Между отрядами шаха и населением не прекращались схватки. Шаху удалось отправить в Иран лишь 200 человек стариков и женщин. Людей же, попавших в плен в сражениях, истребляли поголовно[58]. Таким образом, осуществление плана переселения натолкнулось на непреодолимые трудности. Такие же препятствия шах встретил и в деле пополнения своей армии[59]. Следует сказать, что попытки реализовать эти замыслы Надира вызвали в Дагестане большое негодование, что несомненно сыграло важную роль в неудаче его дальнейших военных операций. Этим же объясняется отход Ахмед-хана кайтагского от Надира; посланный шахом в Кайтаг для набора воинов и переселения местных жителей, он порвал связи с Надиром, а впоследствии восстал против него[60].


Занятый ликвидацией отдельных очагов сопротивления и осуществлением плана переселения дагестанцев в Иран, Надир не спешил с дальнейшим продвижением своей армии, ожидая прибытия аварского нуцала[61] Мухаммед-хана на поклон. Естественно, что после того, как Надир одерживал «победу за победой», когда популярный на восточном Кавказе Сурхай-хан, а за ним Ахмед-хан перешли на его сторону и когда Дагестан в основном оказался почти покоренным, шах имел, казалось бы, основания не спешить с походом в Аварию. Именно поэтому явилось совершенно неожиданным для шаха сообщение вернувшегося из своих владений, пограничных с Аварией, Сурхай-хана, куда он был послан для вербовки воинов, о том, что местные жители, находясь под влиянием аварского хана, не подчинились Сурхай-хану. Разъяренный шах приказал войскам немедленно перебраться через Казикумухский мост и направиться в Аварию[62]. 12 сентября Надир проник на территорию Андаляль, но не встретив здесь благоприятного отношения к себе жителей, остановился лагерем в районе сел. Чох. Войска заняли выгодные позиции вблизи сел. Согратль, Уриб, Могеб, Обох, Бухтиб и других[63].
С началом сражения в Андаляле, по планам Надира, должен был совпасть удар по аварцам со стороны отрядов Лютф-Али-хана и Гайдар-бека через Аймакинское ущелье. Шамхал Хас-Булат со своими ополченцами должен был отвлечь силы дагестанцев, сосредоточенные в Аварии[64].


В свою очередь шла усиленная подготовка к бою и в Аварии. Старики совещались. Гонцы спешили из аула в аул, призывая своих земляков к защите родных земель. Со всех концов Аварии вооруженные всадники – гидатлинцы, карахцы, чамаляльцы, багуляльцы, койсубоюнцы и другие, толпами стекались на территорию Андаляля[65]. С тыла противника пробирались в Андаляль лакцы, лезгины, а также джарские аварцы[66]. Усиленно готовились к бою также жители Мехтулинского и Кайтагского ханств и другие.
В ходе борьбы против захватнической армии шаха Надира среди дагестанцев росло сознание преимущества согласованных и объединенных усилий.
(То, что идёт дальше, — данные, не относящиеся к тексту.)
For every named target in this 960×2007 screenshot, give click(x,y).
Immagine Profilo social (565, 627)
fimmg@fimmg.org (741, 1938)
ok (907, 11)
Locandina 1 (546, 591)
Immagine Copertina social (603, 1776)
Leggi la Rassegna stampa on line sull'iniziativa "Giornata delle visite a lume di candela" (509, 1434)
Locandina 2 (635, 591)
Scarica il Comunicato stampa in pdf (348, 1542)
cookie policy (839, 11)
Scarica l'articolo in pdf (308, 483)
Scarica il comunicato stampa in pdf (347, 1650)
Особенно это стало заметным тогда, когда дагестанцы очутились перед смертельной опасностью[67]. Наблюдались случаи, когда ранее враждовавшие общества, отбросив свои распри, заключали договоры и спешили в Андаляль[68]. Туда прибыл и аварский хан со своими отрядами[69]. Прибывшие из разных концов страны люди объединились вокруг сыновей Сурхай-хана. Руководство военными операциями принадлежало Ахмед-хану Мехтулинскому. Даже уцмий, находившийся в тылу противника, согласовывал с Ахмед-ханом свои планы действия против Надира[70].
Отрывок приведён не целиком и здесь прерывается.